** Assigned task **
Whenever a line of the data below holds the string "agent", copy that line.

** Exercise data **
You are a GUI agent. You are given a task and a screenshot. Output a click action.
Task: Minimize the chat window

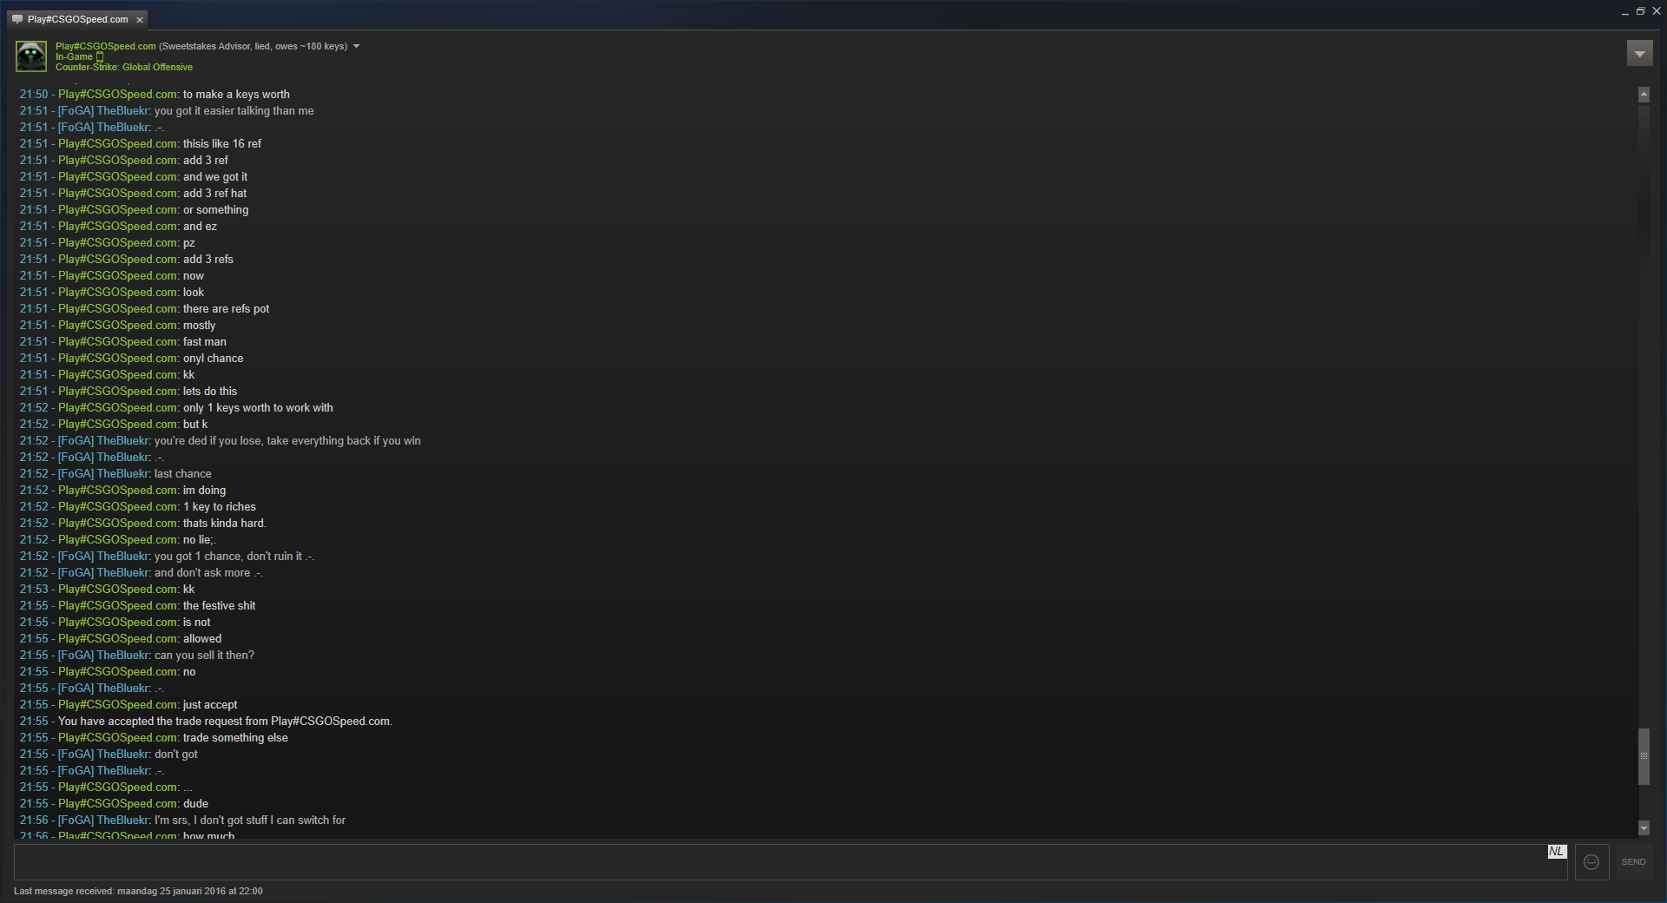coord(1625,12)
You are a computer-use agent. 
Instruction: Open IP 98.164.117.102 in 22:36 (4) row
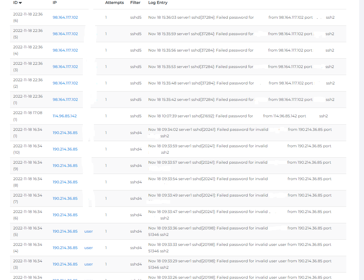pos(65,50)
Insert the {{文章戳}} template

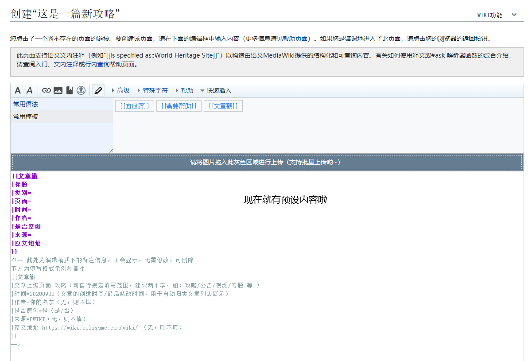coord(223,106)
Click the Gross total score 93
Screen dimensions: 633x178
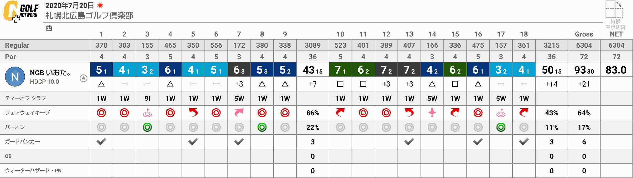pyautogui.click(x=580, y=70)
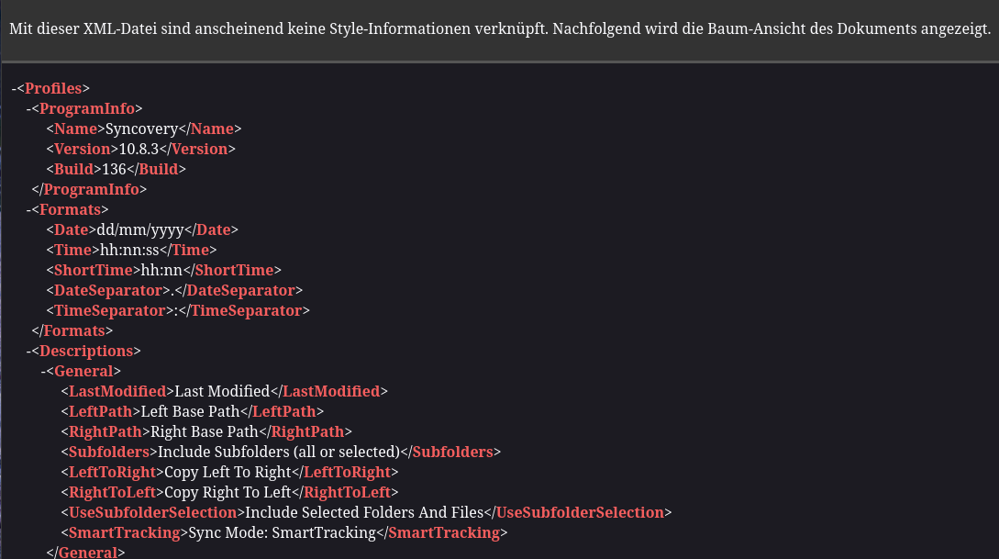The height and width of the screenshot is (559, 999).
Task: Select the Name element tag
Action: point(75,129)
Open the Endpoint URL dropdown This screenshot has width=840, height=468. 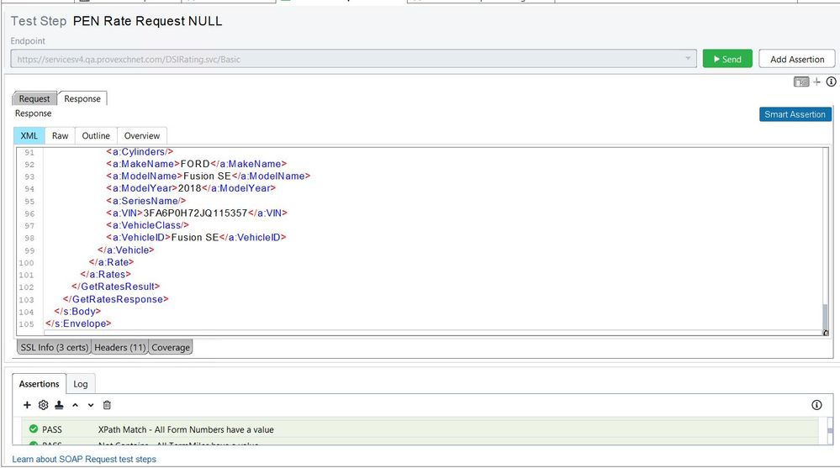689,59
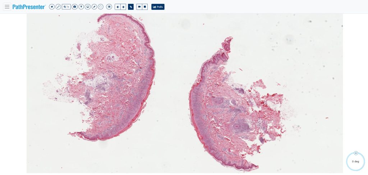Click the circular rotate icon

(101, 7)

** Task output **
You are a GUI agent. You are given a task and a screenshot. Output a click action.
You are a computer-use agent. 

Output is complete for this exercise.